Aufgabenübersicht
**a)** Geben Sie den Abschnitt des Textauszugs, der mit den Worten "Der Server ist" beginnt und mit "Buchwald (13. April 2005)" endet, erneut wieder und ändern Sie darin "Webinterface" zu "Verwaltungsoberfläche".
**b)** Fassen Sie den Absatz des Textauszugs, der mit „Wir haben mit unserem Root-Server“ beginnt, in kürzerer Form zusammen, ohne seine wesentlichen Angaben auszulassen.

___ Textauszug

# Root Sever Ports öffnen



## Fangschuss (13. April 2005)

Hallo erst mal 

Brauche euere Hilfe 

Wir haben mit unserem Root-Server (1&1) folgendes Problem. Sämtliche Port´s des Servers
sind dicht   können über Webinterface nicht mehr auf unserem Server zugreifen. 
Der Server ist aber Online läßt sich an Pingen. Gibts für so einen fall so was wie einen "Abgesicherten Modus"  wo wir zumindest den Port fürs Webinterface freigeben können ? 

Danke schön schon mal für euer Hilfe   

mfg Fangschuss


----------



## Arne Buchwald (13. April 2005)

Hi,

kommt ihr per SSH noch drauf, d.h. ist der Port 22 TCP offen?

______
___ Zeilenauszug

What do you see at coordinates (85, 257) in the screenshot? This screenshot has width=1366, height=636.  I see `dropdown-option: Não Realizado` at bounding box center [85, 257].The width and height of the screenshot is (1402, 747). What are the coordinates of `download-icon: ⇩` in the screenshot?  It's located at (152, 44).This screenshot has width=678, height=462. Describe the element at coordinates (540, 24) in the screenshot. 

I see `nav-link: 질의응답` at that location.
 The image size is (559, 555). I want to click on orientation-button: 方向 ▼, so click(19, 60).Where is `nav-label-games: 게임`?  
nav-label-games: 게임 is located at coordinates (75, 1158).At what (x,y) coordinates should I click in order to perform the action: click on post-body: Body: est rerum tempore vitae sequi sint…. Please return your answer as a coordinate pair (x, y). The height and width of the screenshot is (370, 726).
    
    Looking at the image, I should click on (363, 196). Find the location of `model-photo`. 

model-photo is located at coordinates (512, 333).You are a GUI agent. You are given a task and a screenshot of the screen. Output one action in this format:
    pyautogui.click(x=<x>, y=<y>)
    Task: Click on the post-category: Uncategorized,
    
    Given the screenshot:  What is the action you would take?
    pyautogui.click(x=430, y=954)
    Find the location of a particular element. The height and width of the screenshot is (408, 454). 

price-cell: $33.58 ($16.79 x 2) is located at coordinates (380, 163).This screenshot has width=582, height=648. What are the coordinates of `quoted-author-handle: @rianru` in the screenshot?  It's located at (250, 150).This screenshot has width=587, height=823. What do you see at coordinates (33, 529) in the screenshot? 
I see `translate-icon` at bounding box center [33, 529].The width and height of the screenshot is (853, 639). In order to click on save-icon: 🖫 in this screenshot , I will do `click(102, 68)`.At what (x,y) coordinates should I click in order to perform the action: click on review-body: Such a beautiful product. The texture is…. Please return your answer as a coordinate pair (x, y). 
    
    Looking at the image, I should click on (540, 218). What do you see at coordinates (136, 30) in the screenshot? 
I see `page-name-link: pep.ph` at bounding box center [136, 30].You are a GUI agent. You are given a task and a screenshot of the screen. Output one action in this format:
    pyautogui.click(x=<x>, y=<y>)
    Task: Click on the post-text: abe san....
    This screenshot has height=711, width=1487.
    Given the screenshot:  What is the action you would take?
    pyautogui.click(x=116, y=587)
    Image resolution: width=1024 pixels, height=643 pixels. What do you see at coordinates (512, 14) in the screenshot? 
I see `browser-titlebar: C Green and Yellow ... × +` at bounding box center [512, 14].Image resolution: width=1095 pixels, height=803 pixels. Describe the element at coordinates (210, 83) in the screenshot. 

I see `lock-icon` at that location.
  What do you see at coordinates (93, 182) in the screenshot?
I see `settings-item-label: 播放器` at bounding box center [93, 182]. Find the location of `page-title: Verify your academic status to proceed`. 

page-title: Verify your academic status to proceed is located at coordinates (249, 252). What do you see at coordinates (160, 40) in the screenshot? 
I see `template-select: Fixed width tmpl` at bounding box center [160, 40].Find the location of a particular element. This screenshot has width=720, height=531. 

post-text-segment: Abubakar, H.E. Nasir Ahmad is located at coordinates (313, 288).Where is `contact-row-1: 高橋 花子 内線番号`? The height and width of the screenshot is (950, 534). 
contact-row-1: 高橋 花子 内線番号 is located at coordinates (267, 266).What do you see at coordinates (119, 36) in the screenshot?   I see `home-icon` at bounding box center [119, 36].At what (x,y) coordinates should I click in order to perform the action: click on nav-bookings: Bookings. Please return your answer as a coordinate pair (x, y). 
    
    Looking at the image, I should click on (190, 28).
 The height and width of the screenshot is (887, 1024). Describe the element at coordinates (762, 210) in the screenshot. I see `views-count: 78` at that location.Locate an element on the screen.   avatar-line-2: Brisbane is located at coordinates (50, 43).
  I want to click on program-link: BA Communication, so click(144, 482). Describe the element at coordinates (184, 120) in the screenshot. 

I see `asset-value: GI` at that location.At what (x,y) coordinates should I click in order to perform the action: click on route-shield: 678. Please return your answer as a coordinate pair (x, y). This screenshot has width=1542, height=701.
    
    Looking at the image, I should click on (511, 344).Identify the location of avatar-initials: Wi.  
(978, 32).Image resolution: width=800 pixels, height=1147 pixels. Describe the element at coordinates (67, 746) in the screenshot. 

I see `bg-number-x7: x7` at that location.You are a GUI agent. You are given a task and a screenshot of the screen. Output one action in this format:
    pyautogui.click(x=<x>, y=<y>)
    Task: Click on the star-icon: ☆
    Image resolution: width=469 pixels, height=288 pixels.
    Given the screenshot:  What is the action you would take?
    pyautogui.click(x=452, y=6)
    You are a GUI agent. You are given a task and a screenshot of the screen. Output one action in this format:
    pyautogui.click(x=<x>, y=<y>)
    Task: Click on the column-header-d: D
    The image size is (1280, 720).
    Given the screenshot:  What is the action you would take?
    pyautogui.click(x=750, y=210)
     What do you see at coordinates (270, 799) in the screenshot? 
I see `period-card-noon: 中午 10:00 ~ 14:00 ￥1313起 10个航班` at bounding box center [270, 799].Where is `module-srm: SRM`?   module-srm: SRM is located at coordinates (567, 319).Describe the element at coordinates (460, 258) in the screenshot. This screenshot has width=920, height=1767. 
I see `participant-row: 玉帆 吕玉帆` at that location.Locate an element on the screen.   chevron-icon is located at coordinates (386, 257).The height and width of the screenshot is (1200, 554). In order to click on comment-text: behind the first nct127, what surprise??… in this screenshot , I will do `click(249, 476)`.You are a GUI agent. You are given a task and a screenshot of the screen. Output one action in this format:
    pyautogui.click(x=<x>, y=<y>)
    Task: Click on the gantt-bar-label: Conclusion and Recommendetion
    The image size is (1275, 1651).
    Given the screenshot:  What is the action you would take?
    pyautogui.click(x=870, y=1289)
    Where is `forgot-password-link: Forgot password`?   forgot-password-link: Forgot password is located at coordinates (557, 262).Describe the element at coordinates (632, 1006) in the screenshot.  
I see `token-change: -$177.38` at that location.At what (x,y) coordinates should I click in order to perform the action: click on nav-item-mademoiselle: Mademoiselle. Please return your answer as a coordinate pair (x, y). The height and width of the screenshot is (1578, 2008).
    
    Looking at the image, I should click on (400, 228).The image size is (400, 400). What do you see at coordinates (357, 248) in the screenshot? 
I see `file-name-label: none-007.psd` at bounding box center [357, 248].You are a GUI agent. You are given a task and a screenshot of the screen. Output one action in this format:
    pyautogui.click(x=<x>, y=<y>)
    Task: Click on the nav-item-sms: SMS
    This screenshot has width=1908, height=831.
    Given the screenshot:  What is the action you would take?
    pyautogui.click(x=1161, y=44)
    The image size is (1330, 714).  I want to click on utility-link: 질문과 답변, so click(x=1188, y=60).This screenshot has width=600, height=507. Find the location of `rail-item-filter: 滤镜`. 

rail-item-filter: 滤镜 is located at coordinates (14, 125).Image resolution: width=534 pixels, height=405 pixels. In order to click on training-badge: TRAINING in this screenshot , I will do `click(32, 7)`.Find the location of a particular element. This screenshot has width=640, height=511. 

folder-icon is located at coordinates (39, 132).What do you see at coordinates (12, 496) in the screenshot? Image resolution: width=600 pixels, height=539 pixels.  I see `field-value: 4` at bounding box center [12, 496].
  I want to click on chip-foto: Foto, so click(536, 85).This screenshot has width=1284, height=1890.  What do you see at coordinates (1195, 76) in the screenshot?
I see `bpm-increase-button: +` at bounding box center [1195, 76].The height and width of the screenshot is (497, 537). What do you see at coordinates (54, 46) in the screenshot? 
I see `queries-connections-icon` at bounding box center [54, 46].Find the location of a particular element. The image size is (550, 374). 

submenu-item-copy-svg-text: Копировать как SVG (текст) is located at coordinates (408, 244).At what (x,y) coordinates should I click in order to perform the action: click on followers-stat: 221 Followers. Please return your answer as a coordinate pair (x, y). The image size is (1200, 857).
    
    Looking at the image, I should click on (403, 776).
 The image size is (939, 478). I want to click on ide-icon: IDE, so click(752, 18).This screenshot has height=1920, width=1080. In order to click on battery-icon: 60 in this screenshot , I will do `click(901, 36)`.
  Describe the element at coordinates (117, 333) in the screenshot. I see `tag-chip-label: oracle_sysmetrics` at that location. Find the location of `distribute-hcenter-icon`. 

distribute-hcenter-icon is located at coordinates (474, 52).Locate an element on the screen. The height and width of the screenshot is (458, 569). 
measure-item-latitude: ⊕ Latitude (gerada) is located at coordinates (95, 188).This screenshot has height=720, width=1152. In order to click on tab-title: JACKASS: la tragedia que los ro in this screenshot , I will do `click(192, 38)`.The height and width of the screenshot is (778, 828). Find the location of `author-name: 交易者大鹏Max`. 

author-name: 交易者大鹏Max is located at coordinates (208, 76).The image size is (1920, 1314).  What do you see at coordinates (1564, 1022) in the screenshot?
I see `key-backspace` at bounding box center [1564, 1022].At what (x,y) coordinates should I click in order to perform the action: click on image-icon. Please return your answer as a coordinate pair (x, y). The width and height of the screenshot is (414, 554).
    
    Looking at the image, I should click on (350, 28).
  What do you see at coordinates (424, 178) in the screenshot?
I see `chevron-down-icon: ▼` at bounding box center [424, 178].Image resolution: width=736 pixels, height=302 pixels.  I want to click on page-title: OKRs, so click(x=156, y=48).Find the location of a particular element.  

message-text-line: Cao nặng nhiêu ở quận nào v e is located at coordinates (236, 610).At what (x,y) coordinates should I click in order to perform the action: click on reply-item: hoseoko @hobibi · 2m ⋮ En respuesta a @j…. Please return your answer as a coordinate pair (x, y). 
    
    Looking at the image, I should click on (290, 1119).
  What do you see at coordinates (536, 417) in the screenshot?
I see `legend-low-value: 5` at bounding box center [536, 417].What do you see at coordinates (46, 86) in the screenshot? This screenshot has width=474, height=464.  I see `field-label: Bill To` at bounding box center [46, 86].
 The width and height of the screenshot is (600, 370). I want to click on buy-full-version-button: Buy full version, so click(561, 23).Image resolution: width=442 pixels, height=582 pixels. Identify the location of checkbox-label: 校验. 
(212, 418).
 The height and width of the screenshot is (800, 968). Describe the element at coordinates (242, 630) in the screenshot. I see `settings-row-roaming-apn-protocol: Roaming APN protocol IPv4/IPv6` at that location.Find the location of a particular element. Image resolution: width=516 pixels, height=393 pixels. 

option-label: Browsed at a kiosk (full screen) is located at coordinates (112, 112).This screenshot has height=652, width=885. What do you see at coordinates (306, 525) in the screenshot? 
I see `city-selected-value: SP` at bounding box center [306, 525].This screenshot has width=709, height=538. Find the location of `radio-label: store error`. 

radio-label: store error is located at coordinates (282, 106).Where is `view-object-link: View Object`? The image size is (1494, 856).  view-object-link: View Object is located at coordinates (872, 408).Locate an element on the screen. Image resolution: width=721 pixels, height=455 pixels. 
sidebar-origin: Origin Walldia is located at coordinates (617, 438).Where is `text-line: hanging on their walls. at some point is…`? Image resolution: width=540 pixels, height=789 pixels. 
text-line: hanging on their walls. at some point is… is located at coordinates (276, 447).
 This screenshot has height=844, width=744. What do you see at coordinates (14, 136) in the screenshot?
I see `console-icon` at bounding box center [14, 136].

______

Ergebnisse je Aufgabe
**a)**
Der Server ist aber Online läßt sich an Pingen. Gibts für so einen fall so was wie einen "Abgesicherten Modus"  wo wir zumindest den Port fürs Verwaltungsoberfläche freigeben können ? 

Danke schön schon mal für euer Hilfe   

mfg Fangschuss


----------



## Arne Buchwald (13. April 2005)

**b)** Bei unserem Root-Server (1&1) sind alle Ports dicht, über das Webinterface kommen wir nicht mehr auf den Server. Er ist aber online und per Ping erreichbar. Gibt es einen „abgesicherten Modus“, um zumindest den Port für das Webinterface freizugeben?